Friday, September 22, 2023

What I Bought 9/20/2023

The downside to a week spent in the field was my allergies went berserk. I wore sunglasses most of the time just to obscure my bloodshot eyes. I knew it was gonna happen, I just always underestimate how annoying it is. On the positive, I didn't find anybody screwing things up badly. And, a comic shop in the town I was staying had the one book I wanted this week, plus one from earlier in the month.

Moon Knight #27, by Jed MacKay (writer), Federico Sabbatini (artist), Rachelle Rosenberg (color artist), Cory Petit (letterer) - Hunter's Moon over there like, "I don't see any vampires," while Marc's getting a head start on the race for the last slice of pizza in the fridge.

Desperate for information on Black Spectre, Marc turns to the creepy guy with the mind-controlling sweat MacKay introduced back at the beginning of this series. Hawley's in a coma, but if Marc and Badr drink the sweat (yuck) and inject it into Vibro's IV drip, they can get in Vibro's mind. That is a hilariously ridiculous plan, though MacKay does address the notion of why Marc doesn't get some super-powered help by mentioning Clea's at her mother's wedding in Antarctica. And, you know, the mutants have all the telepaths and they got their own problems.

The rest of the issue is those two in Vibro's mind. They find a seemingly ordinary geologist named Alton there, too, and Jake and Steven chat with him while the Fists fight a bunch of Vibros. Eventually Badr figures out Alton is who Vibro was before the accident that gave him powers, and Marc convinces Alton to tell them Black Spectre's plan, while Hunter's Moon buys them time by fighting an army of Vibros with an army of all the past Fists stored in his head. Which seems like it would only weaken the line between him and them even further, but desperate times.

That's basically it. I think the book is being canceled and rebooted at issue 30, but this really feels like it was drawn out to help stretch the story. Vibro's mindscape is rendered as a rather dull plain with some rock spires or stalagmites here and there, all drenched in red. Other than there being a lot of them, the Vibros don't really take advantage of what is theoretically home court. I could rationalize that Black Spectre's done something to Vibro to make him so devoted, and that plus the coma, have removed a lot of the depth from his mind. But if this - Moon Knight and Hunter's Moon diving into a super-criminal's mind for answers - is what you devote the entire issue to, it could be a little more visually interesting.

Uncanny Spider-Man #1, by Si Spurrier (writer), Lee Garbett (artist), Matt Milla (color artist), Joe Caramagna (letterer) - Can he BAMF? Listen bub, he's got inherited genetic traits that express themselves in a variety of ways.

Nightcrawler's living in New York, wearing a Spider-Man costume Peter loaned him (and which Kurt has somehow modified to accommodate his unique morphology), fighting random crime and sleeping in a church steeple.
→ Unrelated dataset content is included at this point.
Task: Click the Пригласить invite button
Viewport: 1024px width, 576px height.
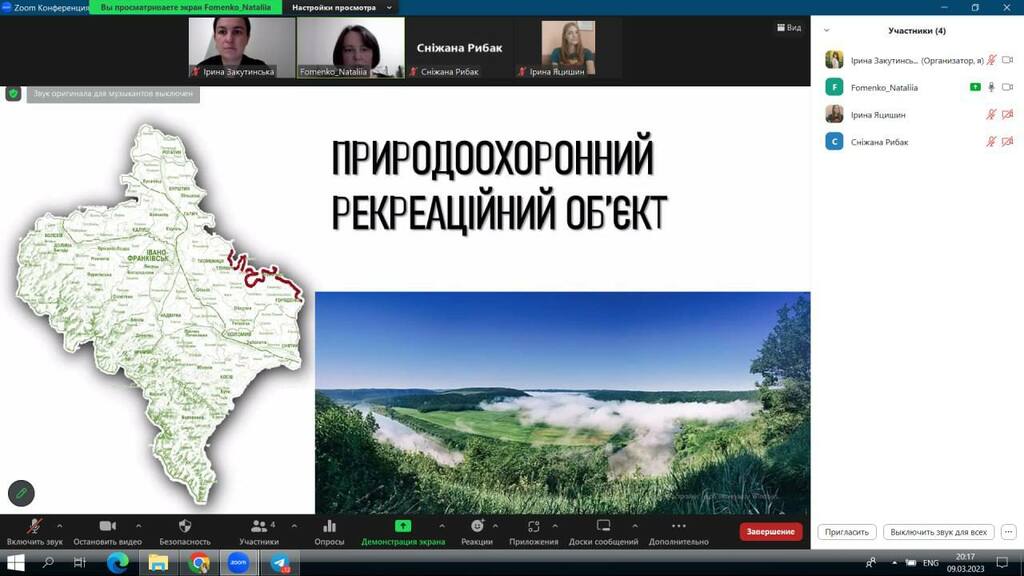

What looks like one of those "bamfs", the mini-Nightcrawlers, is hanging around as some invisible voice, whispering stuff. Mystique is living in Central Park, seemingly muddled in the head. The Vulture is working for ORCHIS, and mucking around with the techno-organic virus from the Phalanx, it looks like.

I know all comic book scientists are multi-disciplinary geniuses, but there had to be someone better suited than the Vulture, who's into aerodynamics and magnetic lift or however his outfit worked. Whatever, ORCHIS seemingly has nothing ready to hunt Nightcrawler, so they hired Silver Sable. Or at least, Silver Sable has come to New York to find Nightcrawler, and either capture or sleep with him. Or one, then the other.

Questions about how Kurt got the costume to fit aside, and ignoring that the chest logo reminds me of Knull, I like the look. Red and black work well together, it isn't an overly complicated design, Garbett minimizes how much the ears stick out compared to what Tony Daniel does on the cover. Overall, it works for me.

The story aspects, I don't know. The X-Office threw in the whole thing where ORCHIS threatened to kill ten humans for every mutant they saw running around, then has to contrive reasons why they don't carry out this threat - which would likely turn a lot of even dumbshit Marvel Earth against them - when mutants like Kurt (who they're 97% certain it's him) or Iceman or Kamala Khan are visibly running around.

Spurrier wings it that ORCHIS thinks Nightcrawler is more likely to disappear than surrender himself. And the way Spurrier's writing this, maybe that's accurate, as his Kurt seems mentally exhausted. He apparently told Spider-Man he wanted to help mutants and clear his name, but it seems more likely he simply can't muster the energy to think about anything like that. The best he can do is save a person her or there, eat pizza, ogle women out jogging in the park. Peter Parker used Spider-Man as a way to let out the personality he couldn't show as old Puny Parker. Nightcrawler's using it as an escape. Play a role, avoid thinking about his problems.